Designing a cloud infrastructure provisioning system

Provisioning and configuring cloud infrastructure is tough. To begin with, each cloud provider offers a myriad of different products. Many of them do almost the same thing, only in subtly different ways.

For example, Google Cloud Platform lists seven official products for hosting applications, and the corresponding high-level chart compares 13 technical properties. But that's obviously just the tip of the iceberg. Combine this with a ton of database/data storage options and network configurations, and you're likely to suffer a small nervous breakdown.
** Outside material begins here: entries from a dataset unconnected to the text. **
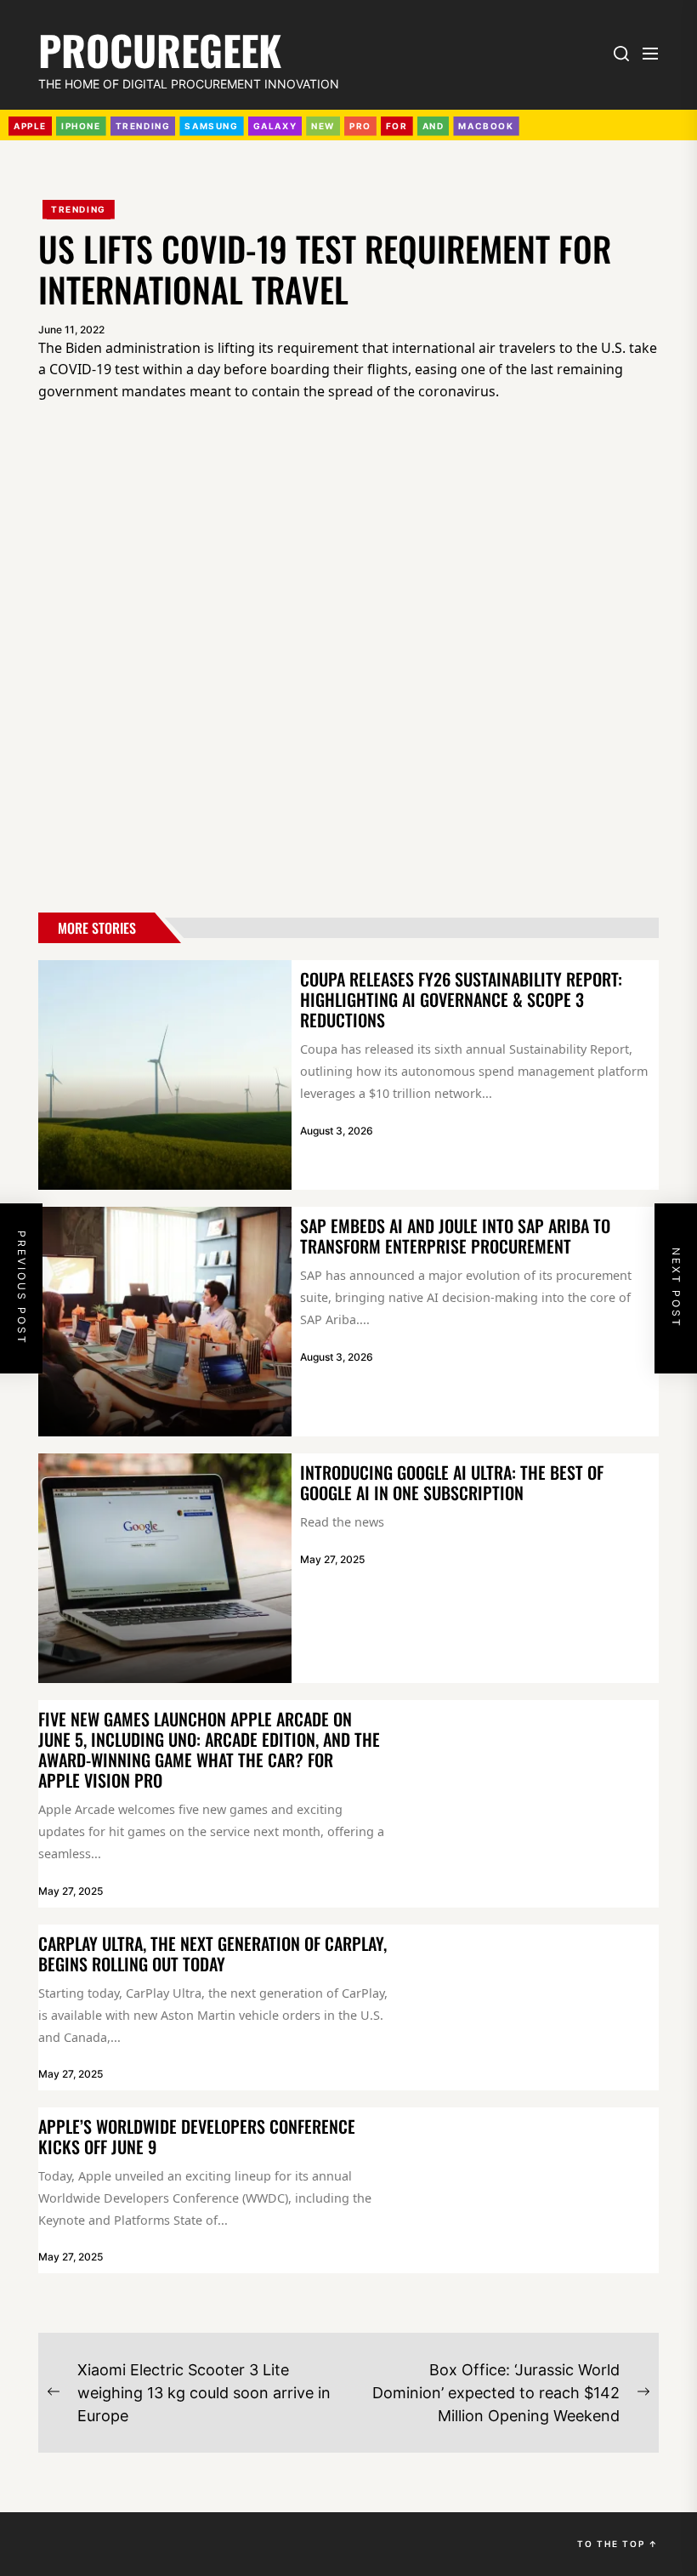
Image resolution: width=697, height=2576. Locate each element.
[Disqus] (348, 660)
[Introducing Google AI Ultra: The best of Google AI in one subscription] (165, 1568)
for (397, 126)
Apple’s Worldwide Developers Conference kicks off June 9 (196, 2136)
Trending (78, 209)
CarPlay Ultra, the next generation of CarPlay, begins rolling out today (212, 1953)
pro (360, 126)
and (433, 126)
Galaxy (275, 126)
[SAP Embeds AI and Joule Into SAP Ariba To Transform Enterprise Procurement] (165, 1321)
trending (143, 126)
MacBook (485, 126)
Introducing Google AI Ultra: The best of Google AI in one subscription (452, 1482)
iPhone (81, 126)
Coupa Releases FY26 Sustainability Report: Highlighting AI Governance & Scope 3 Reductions (461, 999)
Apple (30, 126)
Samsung (211, 126)
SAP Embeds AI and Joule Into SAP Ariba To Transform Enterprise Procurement (455, 1236)
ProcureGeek (159, 47)
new (323, 126)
The feature sprawl across the major cloud providers is hard to keep up with and the resulting combinatorial explosion can easily lead to choice paralysis. Yet what is perhaps less appreciated is the incredible minutiae you have to deal with just to deploy even the simplest of backend applications. The creative drain this represents is beastly, a mighty dragon indeed.

Since everyone loves being made aware of an annoying noise they had subconsciously blocked out, it's our great honor and privilege to bring the sheer magnitude of cloud clutter to your attention with this article. You're welcome.

But first, a cloud native digression

Our day job is building a backend development platform designed to help you create cloud native backend applications. Before you start muttering, "What does cloud native even mean?", let's just say it means applications that are designed from the ground up to leverage cloud infrastructure to its fullest. Such applications are, to a large extent, composed of cloud infrastructure services. We call those services cloud primitives.

Cloud primitives are the core building blocks of your application, such as services, databases, caches, PubSub topics, and scheduled jobs. Fully leveraging such primitives makes for incredibly scalable and reliable systems.

Unfortunately, going all in on cloud primitives has been a time-tested way to get absolutely nothing useful accomplished, at least any time soon. This is partly because it increases the complexity of your application, and partly because the developer experience is truly awful.

Models to train dragons

Freeing you from cloud complexity and poor developer experience is what we are working on at Encore. Through static analysis of your code, combined with service insights, we are able to infer your infrastructure requirements and automatically provision exactly what you need. You don't really have to do anything beyond writing your application business logic. Just sit back, relax, and watch the progress bar.

However, sometimes you have specific requirements that Encore is unable to infer automatically. You might for example want to use an existing database or SQL server. Or you may want to deploy your stuff to your own pre-existing Kubernetes cluster.

To support these use cases, and many more things, we are currently revising our infrastructure planning algorithm to allow for user-defined constraints, and many of the examples of cloud infrastructure insanity we're about to show you stemmed from this work.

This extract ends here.